* [Work task]
In the sermon, copy everything from "What does love" down to "turn in us.", and replace "compassion" with "mercy" wherever it occurs.

* [Document passage]
=-=-=

Rev. Ken Kovacs preaches to the congregation at Catonsville Presbyterian Church

Sermons

The Way of Compassion

February 28, 2021

Second Sunday in Lent/ 28th February 2021

 

What does love look like? That’s our question as a congregation for the season of Lent. There are many ways to answer this question, of course. This week’s answer requires guts and I pray that we have the stomach for it. This week we turn to compassion so that compassion might turn in us.

There are many places in scripture we could turn to for guidance here. I chose, perhaps, an unlikely combination of texts from Psalm 103 and Paul’s letter to Philippi, as well as other verses, as we shall see. Compassion is a constant thread woven into the fabric of our life in God.  And, yet it sometimes feels to be in short supply these days or maybe you’re experiencing compassion fatigue given what the past year has been like. This might have to do with the fact that compassion is difficult, it requires something of us, something from us, something we might not be willing to give. Compassion asks and requires much of us, but it’s also a work that we cannot do, a way we cannot walk on our own.

The church in Philippi had a special place in Paul’s heart. “I thank my God every time I remember you,” he wrote, “constantly praying with joy in every one of my prayers for all of you” (Phil. 1:3). Still, it was a community struggling with conflict and disunity. Appealing to their better angels he affirms their ability to offer encouragement, consoling with love, sharing in the communion of the Spirit, offering compassion and sympathy, expressing a way of living by being of the same mind, having the same love.  By “same mind” Paul does not mean “sameness” or uniformity of mind or thought, but a similar attitude or orientation that guides their way through the world. “Let each of you look not to your own interests, but to the interests of others. Let the same mind”—or attitude or orientation—“be in you that was in Christ Jesus…” (Phil. 2:4-5). This mind or manner or way of Christ involved moving from his place of privilege with and in God out into the life of the other, entering deep into human life in service to the will of God, in service to the love of God, in service to God’s love for humanity. Pay attention, therefore, to that movement, that pattern, that way, that paradigm because it’s at work all through scripture and it’s at work within us too. The way of compassion flows from someplace deep within God and can flow from deep within us and can orient the shape of our lives.

=-=-=

* [Study material]
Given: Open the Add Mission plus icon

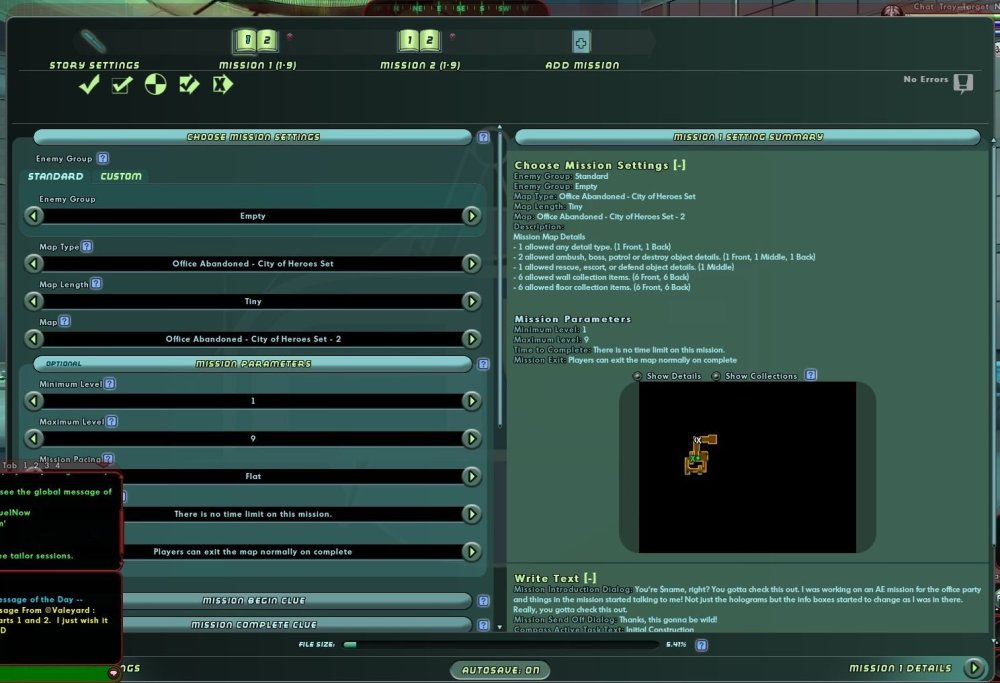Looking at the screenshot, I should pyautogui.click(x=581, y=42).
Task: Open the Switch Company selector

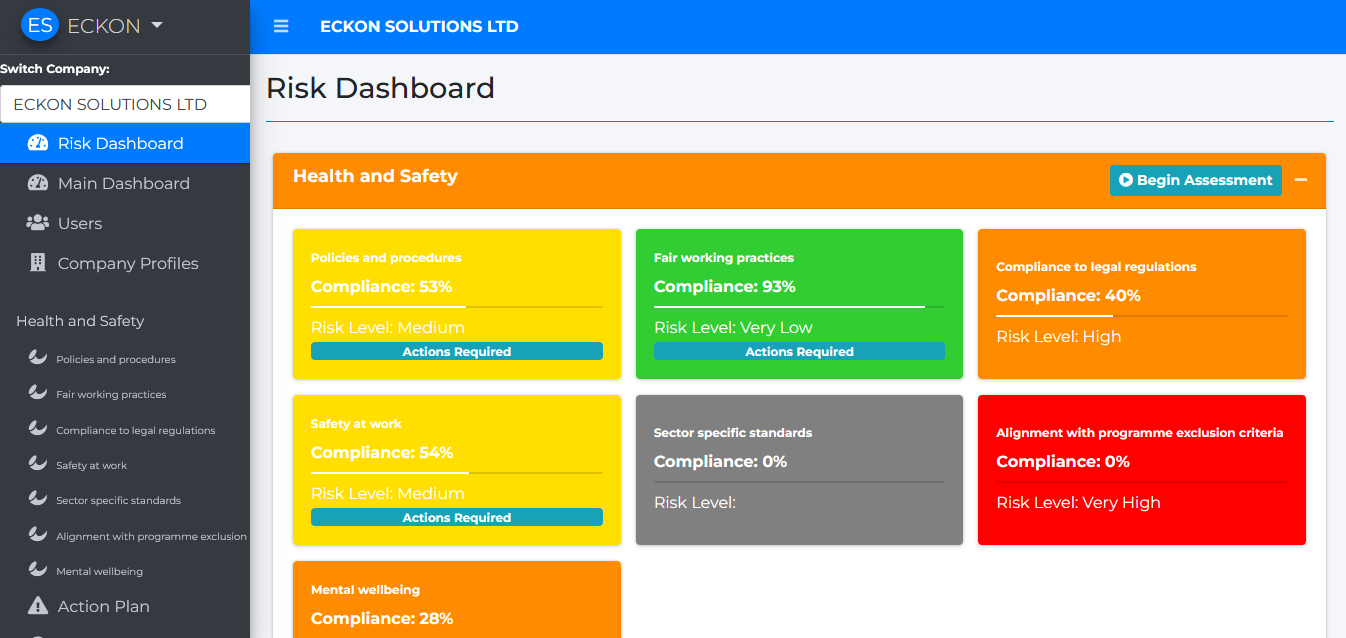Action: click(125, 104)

=-=-=

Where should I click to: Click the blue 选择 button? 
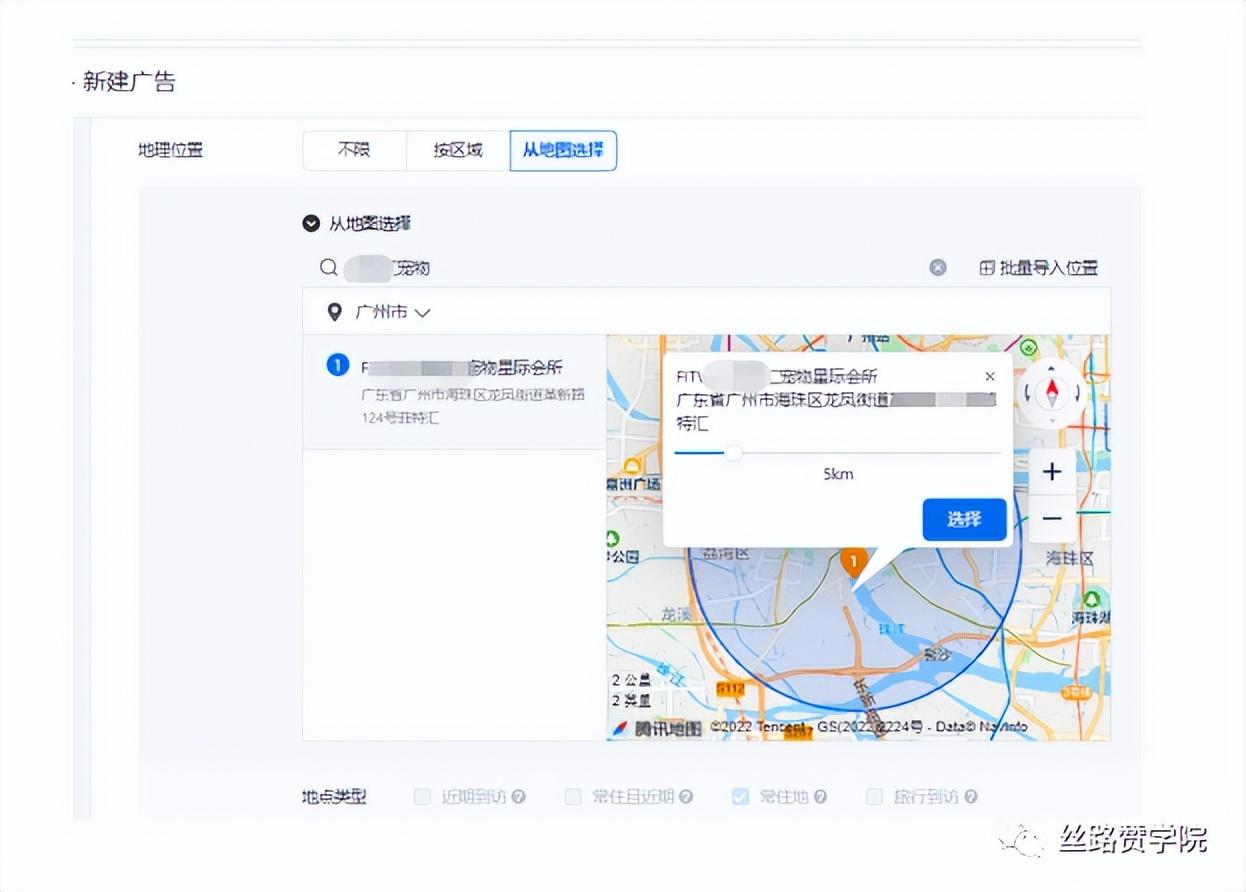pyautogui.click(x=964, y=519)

=-=-=

* [The answer]
What does love look like? That’s our question as a congregation for the season of Lent. There are many ways to answer this question, of course. This week’s answer requires guts and I pray that we have the stomach for it. This week we turn to mercy so that mercy might turn in us.